O incidente ocorreu por volta das 16 horas, durante uma operação de trânsito na rua Clóvis Vieira de Andrade, no Leporace. Toi-Toi era passageiro de uma moto, cujo piloto não obedeceu ao comando de parada durante uma blitz. Na fuga, o estudante bateu as mãos ou tentou pegar a pistola empunhada pelo policial - ainda não há uma conclusão - e esta disparou. O condutor da moto fugiu, deixando para trás o colega, que caiu do veículo em movimento após ser atingido pelo tiro.
Entre os exames realizados estava o residuográfico, que consiste em um teste para descobrir se alguém fez uso de arma de fogo em um crime.

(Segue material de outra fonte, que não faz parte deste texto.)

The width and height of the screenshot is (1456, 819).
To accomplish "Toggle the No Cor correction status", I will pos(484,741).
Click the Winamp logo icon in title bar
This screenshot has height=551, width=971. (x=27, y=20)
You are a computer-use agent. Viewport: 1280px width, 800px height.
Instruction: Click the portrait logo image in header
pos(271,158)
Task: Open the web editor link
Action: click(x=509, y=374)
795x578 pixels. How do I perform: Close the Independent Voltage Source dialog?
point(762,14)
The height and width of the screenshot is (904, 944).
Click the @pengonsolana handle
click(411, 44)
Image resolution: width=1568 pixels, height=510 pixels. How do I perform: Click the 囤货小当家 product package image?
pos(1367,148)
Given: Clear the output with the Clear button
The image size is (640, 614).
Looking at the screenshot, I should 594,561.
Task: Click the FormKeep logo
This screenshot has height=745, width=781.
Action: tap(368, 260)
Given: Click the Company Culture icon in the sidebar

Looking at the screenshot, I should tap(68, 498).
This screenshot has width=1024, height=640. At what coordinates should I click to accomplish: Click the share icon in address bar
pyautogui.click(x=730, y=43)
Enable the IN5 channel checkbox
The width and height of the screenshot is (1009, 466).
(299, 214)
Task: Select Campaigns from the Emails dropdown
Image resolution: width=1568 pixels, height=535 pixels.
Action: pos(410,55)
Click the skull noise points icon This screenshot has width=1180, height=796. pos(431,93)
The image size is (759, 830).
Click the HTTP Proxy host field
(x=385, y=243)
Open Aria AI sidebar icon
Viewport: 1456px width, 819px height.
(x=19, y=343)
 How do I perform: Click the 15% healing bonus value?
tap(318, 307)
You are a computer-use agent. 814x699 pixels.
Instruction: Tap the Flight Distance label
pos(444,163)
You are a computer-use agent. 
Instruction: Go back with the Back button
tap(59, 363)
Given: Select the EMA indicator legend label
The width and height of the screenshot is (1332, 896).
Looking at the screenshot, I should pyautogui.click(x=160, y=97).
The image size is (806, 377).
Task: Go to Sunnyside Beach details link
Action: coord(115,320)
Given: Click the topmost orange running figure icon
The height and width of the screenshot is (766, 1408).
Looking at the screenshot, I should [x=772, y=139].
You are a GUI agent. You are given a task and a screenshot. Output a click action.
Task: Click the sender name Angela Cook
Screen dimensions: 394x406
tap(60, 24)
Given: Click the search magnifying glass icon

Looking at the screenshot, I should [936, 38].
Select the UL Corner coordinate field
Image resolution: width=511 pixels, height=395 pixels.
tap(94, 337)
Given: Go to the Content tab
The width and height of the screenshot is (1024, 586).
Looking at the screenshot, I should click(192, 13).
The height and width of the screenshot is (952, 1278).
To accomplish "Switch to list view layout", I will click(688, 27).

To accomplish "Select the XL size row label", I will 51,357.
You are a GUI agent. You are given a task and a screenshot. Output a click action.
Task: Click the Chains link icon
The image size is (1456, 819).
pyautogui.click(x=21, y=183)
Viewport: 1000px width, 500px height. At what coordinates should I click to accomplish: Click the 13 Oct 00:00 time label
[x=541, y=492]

O material é colhido nas mãos do suspeito para verificar se existem resíduos de pólvora, chumbo e outros materiais que são liberados quando uma arma é disparada. O laudo apontou vestígios de pólvora nas mãos do jovem. As do policial estavam “limpas”.
O inquérito iniciado há exatos seis meses, por determinação da Delegacia Seccional, ficou sob responsabilidade da DIG (Delegacia de Investigações Gerais). O caso foi registrado como resistência, homicídio e desobediência. O delegado Márcio Murari, que preside os trabalhos, disse que só se manifestará após a conclusão, prevista para o fim desta semana.
Advogados da área criminal ouvidos pelo Comércio alegaram desconhecer as peças do inquérito. Mas, com base nas informações preliminares, a maioria acredita que o caso se caracteriza como homicídio culposo (quando não há intenção de matar). Nesses casos, são analisadas a imperícia (incapacidade ou falta de habilidade específica), a imprudência (ato de agir perigosamente, com falta de moderação ou precaução) e a negligência (falta de cuidado ou de aplicação numa determinada situação, tarefa ou ocorrência).
SEM RESPOSTAS
Um IPM (Inquérito Policial Militar) foi instaurado para apurar as circunstâncias da morte do estudante. A Seção de Comunicação Social do 15º BPM/I (Batalhão da Polícia Militar do Interior) de Franca não respondeu o e-mail enviado e não retornou as ligações efetuadas entre as 15 e 18 horas de sexta-feira, para responder qual foi a conclusão do inquérito militar.
Contratado para acompanhar o inquérito e falar em nome dos pais de Toi-Toi, o advogado Márcio de Freitas Cunha também não retornou às ligações para falar sobre o laudo e o final do inquérito na Polícia Civil.